Women remain underrepresented in corporate leadership roles. Since 2015, female representation in the C-suite has increased from 17% to 28%, with improvements also seen among vice presidents and senior vice presidents. However, men still dominate the C-suite, making up 72% of these positions. The promotion gap also persists, with only 87 women being promoted for every 100 men moving from entry-level to managerial roles.
How Much Money Do Women CEOs Make Compared to Men?
The country’s top female CEOs tend to make slightly more than their male counterparts. A study for The Associated Press found that women CEOs in nearly two-thirds of Fortune 500 companies had an average annual compensation of $12.7 million, versus $11.2 million for men.
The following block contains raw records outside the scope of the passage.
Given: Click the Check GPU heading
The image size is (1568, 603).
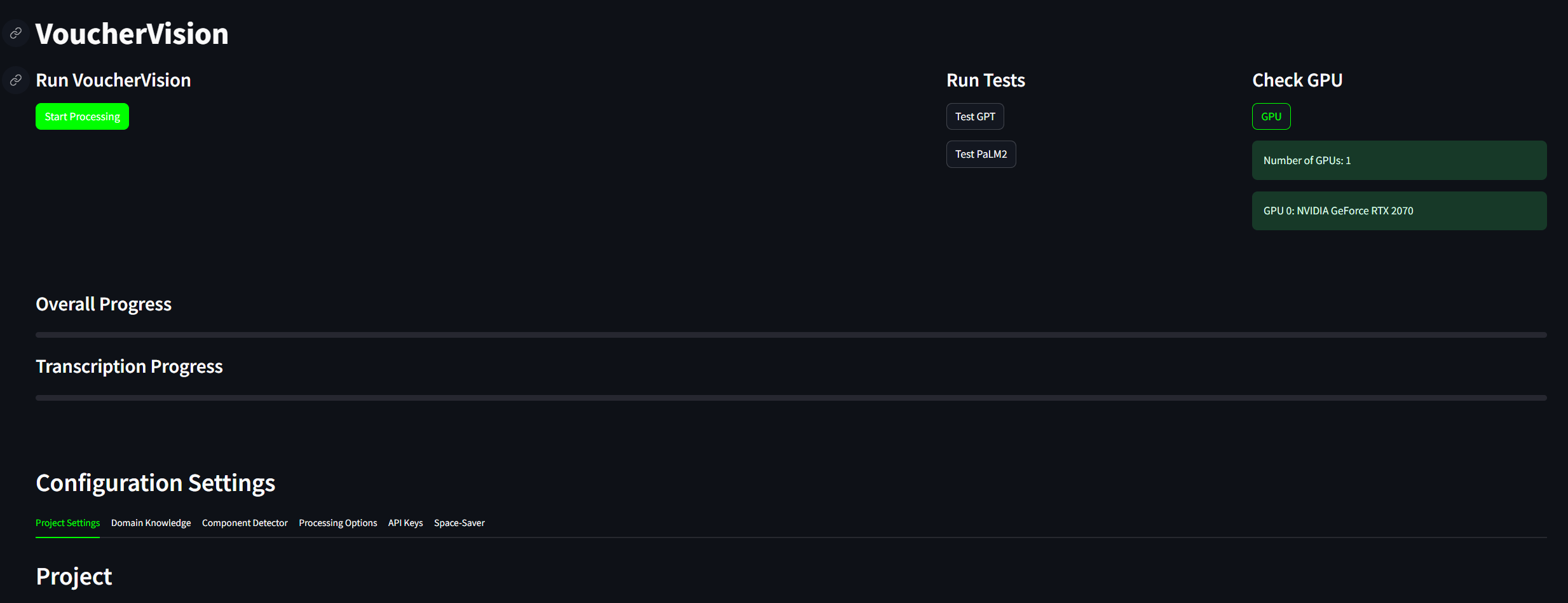Looking at the screenshot, I should [1297, 80].
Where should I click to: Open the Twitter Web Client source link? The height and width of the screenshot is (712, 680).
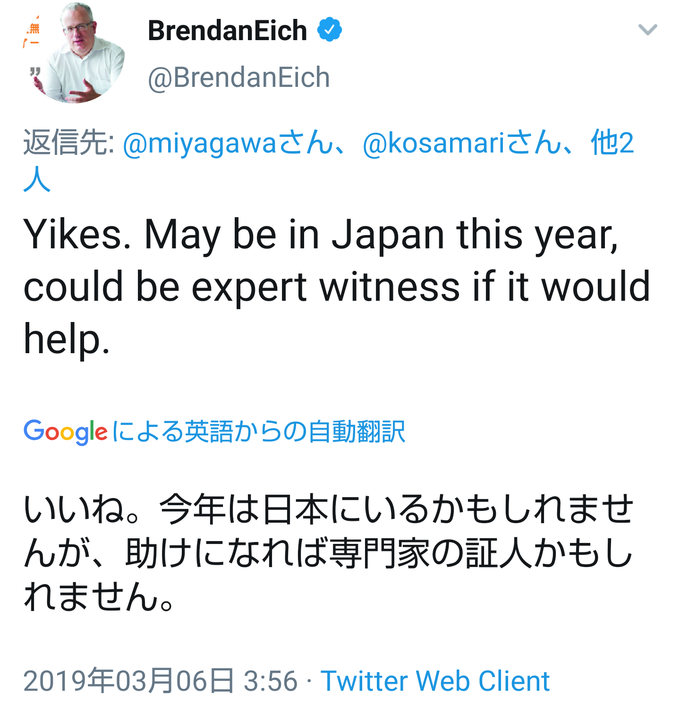tap(435, 681)
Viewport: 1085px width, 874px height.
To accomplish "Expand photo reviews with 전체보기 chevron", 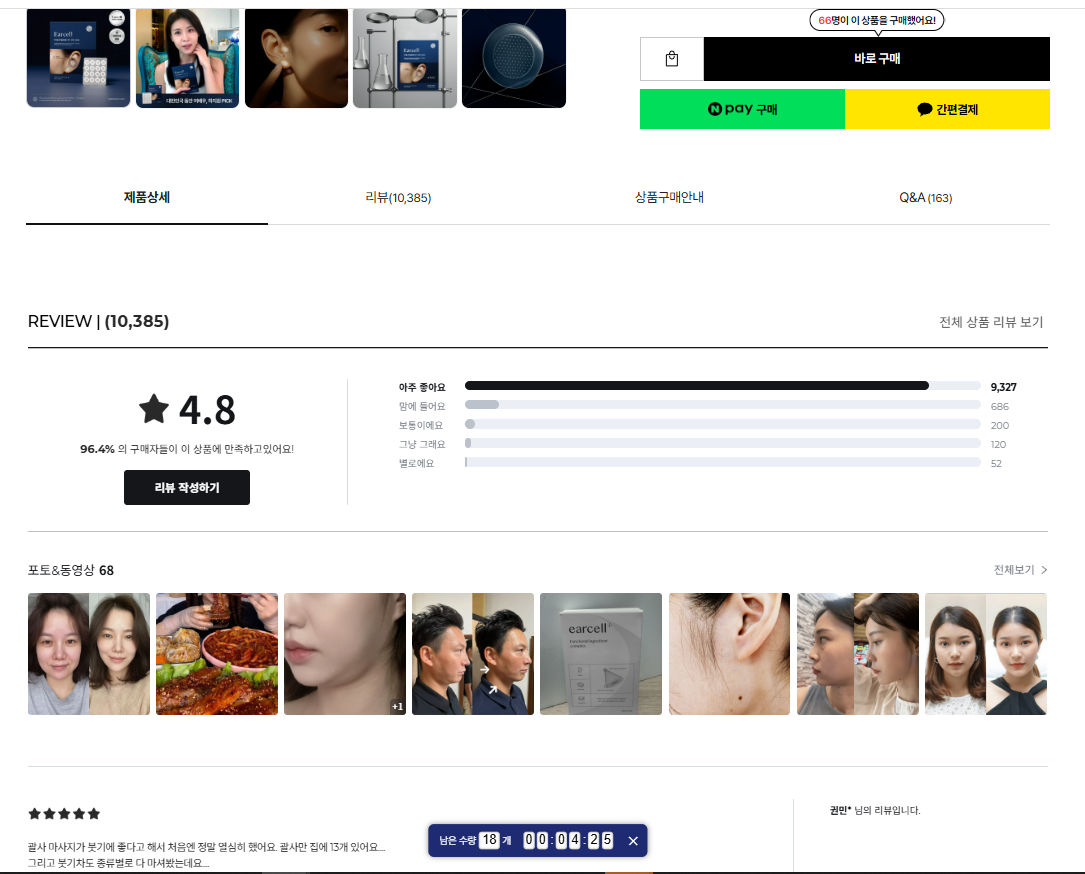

Another study by Equilar found that women CEOs at Equilar 100 companies had an average pay package of $21.4 million, higher than the $16.4 million average for male CEOs.
What Impact Does Family Life Have on Women’s Corporate Careers?
Family responsibilities heavily influence women’s roles in the corporate world, especially when balancing career aspirations with child care. Surveys have shown that women are more likely than men to reduce work hours for child care, impacting their career growth. For example, one New York-based study found that 52% of women caring for children cut back on paid working hours, compared to only 34% of men. During the pandemic, this tension grew, with many women considering scaling back their careers or exiting the workforce to manage family responsibilities.
The Bottom Line
Although the presence of women in corporate leadership has notably improved, achieving gender equality in the business sector still faces significant hurdles. For example, men still hold a dominant 72% of C-suite positions, and women account for only about 10% of Fortune 500 CEO roles.
Although there’s been a positive shift towards greater female leadership and a rise in compensation for top-level women CEOs over the past decade, experts agree that companies need to further develop a strong talent pipeline that embraces diversity. This includes actively supporting individuals who identify as nonbinary, gender fluid, and gender nonconforming.